Consensus Mechanisms
Consensus mechanisms enable distributed nodes to agree on a single state of the blockchain without a central authority — with Proof of Work using computational puzzles, Proof of Stake using economic bonds, and BFT variants using multi-round voting protocols.
Proof of Work (PoW): Miners compete to solve a cryptographic puzzle (find a nonce where hash < target difficulty). First solver proposes the block and earns rewards. Sybil-resistant because attack cost scales with hashrate. Used by Bitcoin. Energy-intensive. Probabilistic finality (deeper blocks = more secure).
Proof of Stake (PoS): Validators lock up tokens as collateral. Selected pseudo-randomly (weighted by stake) to propose blocks. Misbehavior results in slashing (losing staked tokens). Used by Ethereum post-Merge. ~99.95% less energy than PoW. Finality in 2 epochs (~13 min).
Delegated PoS (DPoS): Token holders vote for a fixed set of delegates who produce blocks. Higher throughput (fewer validators). Used by EOS, Tron. Criticized for centralization.
BFT variants (PBFT, Tendermint): Deterministic finality through multi-round voting. Tolerates up to 1/3 Byzantine (malicious) nodes. Used by Cosmos (Tendermint), Aptos (HotStuff). Fast finality but doesn't scale beyond ~100-1000 validators.
Tradeoffs
Strengths
- PoW provides the strongest proven security model through thermodynamic cost
- PoS dramatically reduces energy consumption while maintaining strong economic security
- BFT provides deterministic finality essential for financial applications
- Multiple consensus approaches allow tailoring to specific use cases
Weaknesses
- PoW wastes enormous energy and concentrates in regions with cheap electricity
- PoS introduces complexity (slashing, weak subjectivity, validator lifecycle)

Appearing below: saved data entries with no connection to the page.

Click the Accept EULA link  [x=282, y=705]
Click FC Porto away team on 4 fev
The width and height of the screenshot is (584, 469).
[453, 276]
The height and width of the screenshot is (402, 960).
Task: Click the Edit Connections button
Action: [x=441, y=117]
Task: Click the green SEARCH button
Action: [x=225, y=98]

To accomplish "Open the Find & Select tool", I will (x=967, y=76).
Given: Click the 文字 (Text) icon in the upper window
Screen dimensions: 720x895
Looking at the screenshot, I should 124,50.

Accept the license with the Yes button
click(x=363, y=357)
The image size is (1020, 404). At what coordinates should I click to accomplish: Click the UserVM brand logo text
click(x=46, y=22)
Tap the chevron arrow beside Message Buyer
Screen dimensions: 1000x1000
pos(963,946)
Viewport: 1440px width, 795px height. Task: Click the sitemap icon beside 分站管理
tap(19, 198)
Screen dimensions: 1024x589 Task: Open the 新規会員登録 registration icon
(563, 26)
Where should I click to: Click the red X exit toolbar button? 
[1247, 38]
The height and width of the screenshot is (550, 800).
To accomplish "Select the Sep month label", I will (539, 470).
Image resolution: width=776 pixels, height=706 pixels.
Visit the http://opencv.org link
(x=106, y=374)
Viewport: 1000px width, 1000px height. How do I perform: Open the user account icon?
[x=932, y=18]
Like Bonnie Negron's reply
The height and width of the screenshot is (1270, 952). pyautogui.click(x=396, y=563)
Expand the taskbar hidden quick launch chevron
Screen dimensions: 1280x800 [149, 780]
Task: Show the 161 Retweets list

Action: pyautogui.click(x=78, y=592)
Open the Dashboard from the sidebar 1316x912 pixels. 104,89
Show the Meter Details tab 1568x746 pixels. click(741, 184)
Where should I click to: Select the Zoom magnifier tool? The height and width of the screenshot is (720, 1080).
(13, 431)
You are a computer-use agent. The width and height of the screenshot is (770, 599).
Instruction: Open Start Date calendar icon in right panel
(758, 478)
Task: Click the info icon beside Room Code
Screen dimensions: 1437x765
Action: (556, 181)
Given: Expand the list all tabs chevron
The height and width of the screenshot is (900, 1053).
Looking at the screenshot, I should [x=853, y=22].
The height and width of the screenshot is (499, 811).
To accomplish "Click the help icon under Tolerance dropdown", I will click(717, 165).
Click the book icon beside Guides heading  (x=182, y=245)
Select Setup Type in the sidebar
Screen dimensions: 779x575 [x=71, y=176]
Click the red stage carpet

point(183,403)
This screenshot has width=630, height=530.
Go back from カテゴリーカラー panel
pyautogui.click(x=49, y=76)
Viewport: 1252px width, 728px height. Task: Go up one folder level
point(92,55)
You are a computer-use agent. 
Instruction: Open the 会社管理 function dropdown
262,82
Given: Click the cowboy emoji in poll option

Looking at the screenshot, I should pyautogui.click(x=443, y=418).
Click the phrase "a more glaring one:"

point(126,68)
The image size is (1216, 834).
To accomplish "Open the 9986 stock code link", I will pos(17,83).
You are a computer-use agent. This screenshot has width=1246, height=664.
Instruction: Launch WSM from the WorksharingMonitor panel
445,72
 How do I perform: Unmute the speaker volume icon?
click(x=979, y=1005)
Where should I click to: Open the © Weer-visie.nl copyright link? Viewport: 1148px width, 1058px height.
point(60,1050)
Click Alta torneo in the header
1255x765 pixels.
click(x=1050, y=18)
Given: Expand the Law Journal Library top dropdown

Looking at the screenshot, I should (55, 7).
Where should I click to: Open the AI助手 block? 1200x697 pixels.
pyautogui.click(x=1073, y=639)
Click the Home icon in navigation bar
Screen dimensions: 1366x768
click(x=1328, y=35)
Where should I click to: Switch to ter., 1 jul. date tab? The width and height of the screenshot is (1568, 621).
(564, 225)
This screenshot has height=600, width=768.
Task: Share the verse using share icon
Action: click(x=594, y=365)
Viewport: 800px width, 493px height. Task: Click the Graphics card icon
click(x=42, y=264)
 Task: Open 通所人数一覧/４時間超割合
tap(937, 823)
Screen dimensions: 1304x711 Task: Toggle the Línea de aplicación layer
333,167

- DPoS tends toward plutocracy and cartel formation
- BFT doesn't scale beyond hundreds of validators due to communication overhead
Likely Follow-Up Questions
- What is the nothing-at-stake problem and how does slashing address it?
- Compare probabilistic finality (PoW) with deterministic finality (BFT).
- How does Ethereum's Gasper combine Casper FFG with LMD-GHOST?
- What are the tradeoffs between DPoS throughput and centralization?
- How does Avalanche consensus achieve sub-second finality?
- What is the minimum number of validators needed for BFT consensus?